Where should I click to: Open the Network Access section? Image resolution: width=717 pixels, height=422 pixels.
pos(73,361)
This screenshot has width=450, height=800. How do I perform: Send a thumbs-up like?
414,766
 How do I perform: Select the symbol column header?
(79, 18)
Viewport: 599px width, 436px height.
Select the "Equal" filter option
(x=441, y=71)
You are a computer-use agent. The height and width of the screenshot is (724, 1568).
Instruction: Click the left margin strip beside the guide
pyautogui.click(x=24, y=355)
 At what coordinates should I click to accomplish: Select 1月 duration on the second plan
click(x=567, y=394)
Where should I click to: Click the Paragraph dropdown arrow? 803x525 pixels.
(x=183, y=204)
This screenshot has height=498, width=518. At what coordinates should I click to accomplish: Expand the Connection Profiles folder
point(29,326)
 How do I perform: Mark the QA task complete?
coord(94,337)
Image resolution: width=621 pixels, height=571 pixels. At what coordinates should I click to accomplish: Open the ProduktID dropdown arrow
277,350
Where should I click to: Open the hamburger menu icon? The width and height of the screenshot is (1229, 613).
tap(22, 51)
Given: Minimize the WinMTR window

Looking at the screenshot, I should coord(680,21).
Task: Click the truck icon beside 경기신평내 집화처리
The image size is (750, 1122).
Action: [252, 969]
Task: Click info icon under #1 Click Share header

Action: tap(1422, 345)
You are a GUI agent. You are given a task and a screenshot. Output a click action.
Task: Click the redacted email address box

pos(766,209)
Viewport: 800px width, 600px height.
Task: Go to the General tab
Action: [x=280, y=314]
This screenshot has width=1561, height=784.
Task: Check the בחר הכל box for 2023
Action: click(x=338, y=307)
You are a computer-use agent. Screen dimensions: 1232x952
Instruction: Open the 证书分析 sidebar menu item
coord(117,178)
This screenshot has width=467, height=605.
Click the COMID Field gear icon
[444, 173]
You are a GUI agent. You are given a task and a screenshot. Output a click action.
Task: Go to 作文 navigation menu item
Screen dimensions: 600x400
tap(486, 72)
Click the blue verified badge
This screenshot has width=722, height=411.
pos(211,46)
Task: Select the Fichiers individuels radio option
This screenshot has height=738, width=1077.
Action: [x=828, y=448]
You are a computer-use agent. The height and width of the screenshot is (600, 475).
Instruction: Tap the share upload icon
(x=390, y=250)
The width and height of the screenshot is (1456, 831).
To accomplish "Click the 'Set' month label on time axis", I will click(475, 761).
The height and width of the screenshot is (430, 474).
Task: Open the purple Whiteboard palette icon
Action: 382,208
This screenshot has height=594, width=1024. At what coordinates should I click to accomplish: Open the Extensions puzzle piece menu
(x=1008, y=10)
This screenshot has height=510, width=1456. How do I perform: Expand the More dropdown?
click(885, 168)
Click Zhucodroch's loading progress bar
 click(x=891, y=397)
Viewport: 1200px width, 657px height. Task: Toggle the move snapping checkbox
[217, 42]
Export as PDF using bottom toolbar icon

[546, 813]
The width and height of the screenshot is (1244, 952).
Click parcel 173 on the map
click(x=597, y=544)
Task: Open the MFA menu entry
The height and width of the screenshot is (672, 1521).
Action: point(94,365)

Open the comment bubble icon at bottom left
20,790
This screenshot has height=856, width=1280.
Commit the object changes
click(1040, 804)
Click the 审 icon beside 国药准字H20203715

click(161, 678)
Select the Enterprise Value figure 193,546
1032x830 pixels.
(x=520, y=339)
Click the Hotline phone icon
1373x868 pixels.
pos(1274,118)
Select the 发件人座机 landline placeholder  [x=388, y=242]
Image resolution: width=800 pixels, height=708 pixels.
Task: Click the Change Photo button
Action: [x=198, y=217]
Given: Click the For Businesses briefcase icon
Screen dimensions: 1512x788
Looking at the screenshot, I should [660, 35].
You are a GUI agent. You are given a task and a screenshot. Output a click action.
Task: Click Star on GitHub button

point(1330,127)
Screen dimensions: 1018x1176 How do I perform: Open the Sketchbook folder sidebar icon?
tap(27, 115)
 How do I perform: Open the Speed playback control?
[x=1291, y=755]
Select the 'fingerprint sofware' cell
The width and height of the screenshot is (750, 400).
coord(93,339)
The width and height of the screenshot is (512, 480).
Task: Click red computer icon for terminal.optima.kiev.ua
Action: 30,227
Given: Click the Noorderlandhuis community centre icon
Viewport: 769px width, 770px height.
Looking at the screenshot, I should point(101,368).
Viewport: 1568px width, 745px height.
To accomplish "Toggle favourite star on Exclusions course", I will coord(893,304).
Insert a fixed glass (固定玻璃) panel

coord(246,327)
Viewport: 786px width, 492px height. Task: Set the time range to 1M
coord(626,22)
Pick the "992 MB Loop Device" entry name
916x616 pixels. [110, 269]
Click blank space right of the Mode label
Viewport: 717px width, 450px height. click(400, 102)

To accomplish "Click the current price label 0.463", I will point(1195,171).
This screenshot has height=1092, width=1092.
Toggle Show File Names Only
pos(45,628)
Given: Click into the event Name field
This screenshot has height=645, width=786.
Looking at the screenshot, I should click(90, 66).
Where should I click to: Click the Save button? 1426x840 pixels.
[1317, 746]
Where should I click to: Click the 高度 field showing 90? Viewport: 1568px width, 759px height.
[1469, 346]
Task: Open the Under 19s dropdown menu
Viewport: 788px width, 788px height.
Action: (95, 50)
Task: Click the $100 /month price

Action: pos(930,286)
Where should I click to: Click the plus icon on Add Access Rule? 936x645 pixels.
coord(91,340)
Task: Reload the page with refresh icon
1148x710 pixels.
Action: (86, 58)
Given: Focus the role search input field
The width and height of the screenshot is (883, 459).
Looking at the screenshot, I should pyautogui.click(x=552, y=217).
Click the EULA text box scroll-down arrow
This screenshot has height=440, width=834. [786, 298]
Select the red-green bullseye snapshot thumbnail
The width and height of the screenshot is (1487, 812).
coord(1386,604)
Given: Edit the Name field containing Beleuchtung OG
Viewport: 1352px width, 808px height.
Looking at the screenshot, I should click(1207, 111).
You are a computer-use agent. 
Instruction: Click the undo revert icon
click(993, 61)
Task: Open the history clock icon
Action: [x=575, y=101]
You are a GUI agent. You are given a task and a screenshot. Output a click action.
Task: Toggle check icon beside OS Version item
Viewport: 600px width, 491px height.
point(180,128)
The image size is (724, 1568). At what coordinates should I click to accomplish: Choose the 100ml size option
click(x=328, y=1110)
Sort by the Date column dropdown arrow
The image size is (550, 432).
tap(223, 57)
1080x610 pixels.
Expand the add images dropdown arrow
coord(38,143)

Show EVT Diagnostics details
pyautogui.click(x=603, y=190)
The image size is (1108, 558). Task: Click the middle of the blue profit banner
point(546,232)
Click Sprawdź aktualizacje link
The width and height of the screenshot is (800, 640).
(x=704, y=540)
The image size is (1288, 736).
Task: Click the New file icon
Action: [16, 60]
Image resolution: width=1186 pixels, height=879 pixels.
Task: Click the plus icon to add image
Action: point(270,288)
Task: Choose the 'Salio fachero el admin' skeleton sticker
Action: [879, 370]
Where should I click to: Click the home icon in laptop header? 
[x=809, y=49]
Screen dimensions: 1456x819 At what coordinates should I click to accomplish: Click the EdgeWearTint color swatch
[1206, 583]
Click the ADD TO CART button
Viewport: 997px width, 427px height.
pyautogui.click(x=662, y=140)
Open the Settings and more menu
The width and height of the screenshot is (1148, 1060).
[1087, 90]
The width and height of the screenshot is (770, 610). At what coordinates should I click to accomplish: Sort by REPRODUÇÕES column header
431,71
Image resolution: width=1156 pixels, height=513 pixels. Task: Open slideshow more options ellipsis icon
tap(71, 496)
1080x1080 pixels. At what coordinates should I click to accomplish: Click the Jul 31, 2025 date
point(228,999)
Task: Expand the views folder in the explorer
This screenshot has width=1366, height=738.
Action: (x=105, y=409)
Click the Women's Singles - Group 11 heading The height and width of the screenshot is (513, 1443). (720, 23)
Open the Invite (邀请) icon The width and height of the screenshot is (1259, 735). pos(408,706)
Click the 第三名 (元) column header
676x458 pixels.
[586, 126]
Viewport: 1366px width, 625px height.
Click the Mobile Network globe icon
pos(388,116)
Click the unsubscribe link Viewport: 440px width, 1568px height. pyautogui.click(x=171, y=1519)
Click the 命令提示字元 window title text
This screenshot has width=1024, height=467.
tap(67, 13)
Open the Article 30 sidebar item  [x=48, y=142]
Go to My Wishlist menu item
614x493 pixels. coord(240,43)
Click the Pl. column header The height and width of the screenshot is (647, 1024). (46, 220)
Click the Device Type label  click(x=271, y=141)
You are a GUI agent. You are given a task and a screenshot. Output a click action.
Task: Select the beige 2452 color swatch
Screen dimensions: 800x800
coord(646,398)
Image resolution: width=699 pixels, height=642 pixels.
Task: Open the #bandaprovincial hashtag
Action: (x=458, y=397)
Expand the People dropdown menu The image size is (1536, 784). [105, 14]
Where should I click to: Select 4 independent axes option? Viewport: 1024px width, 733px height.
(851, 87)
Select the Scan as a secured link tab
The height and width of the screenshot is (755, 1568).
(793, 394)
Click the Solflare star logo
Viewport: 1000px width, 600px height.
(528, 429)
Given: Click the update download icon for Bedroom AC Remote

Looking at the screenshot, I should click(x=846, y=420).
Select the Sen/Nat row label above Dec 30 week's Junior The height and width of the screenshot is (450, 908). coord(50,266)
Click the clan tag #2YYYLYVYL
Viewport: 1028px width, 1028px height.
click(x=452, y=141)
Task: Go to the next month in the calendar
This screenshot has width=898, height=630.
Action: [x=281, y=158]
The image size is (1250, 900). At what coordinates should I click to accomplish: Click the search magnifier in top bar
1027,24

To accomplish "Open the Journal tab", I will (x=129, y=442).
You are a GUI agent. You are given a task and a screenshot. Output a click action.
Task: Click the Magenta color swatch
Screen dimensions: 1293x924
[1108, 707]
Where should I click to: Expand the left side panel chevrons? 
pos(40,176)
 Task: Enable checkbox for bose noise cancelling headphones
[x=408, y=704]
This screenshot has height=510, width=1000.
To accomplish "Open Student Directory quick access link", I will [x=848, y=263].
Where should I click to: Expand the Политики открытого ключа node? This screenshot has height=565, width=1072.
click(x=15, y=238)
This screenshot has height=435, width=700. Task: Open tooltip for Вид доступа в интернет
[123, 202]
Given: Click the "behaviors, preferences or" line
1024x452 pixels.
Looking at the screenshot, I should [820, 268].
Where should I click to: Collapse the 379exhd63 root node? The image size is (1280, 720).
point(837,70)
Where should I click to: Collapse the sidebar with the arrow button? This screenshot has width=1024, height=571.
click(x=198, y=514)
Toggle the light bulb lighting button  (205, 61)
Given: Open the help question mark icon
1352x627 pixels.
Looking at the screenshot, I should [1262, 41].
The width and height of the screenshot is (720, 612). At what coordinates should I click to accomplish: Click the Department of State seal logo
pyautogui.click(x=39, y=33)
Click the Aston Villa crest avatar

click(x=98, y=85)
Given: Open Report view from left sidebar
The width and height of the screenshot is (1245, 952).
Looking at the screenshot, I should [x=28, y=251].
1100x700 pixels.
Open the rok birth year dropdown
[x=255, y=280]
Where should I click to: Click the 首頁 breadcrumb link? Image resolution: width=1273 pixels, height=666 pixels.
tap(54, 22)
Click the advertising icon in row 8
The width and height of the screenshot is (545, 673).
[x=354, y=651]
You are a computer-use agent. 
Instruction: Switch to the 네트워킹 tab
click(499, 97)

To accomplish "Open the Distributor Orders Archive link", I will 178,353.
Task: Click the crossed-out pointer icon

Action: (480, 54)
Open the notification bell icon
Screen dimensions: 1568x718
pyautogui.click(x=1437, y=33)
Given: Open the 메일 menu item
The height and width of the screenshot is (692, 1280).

What needs to be done » Could you return exactly the stretch of the data above that starts at the line with "Instruction: Click the undo revert icon" and ends at the line with "1080x610 pixels.", both lines included?

Solution »
Instruction: Click the undo revert icon
click(993, 61)
Task: Open the history clock icon
Action: [x=575, y=101]
You are a GUI agent. You are given a task and a screenshot. Output a click action.
Task: Toggle check icon beside OS Version item
Viewport: 600px width, 491px height.
point(180,128)
The image size is (724, 1568). At what coordinates should I click to accomplish: Choose the 100ml size option
click(x=328, y=1110)
Sort by the Date column dropdown arrow
The image size is (550, 432).
tap(223, 57)
1080x610 pixels.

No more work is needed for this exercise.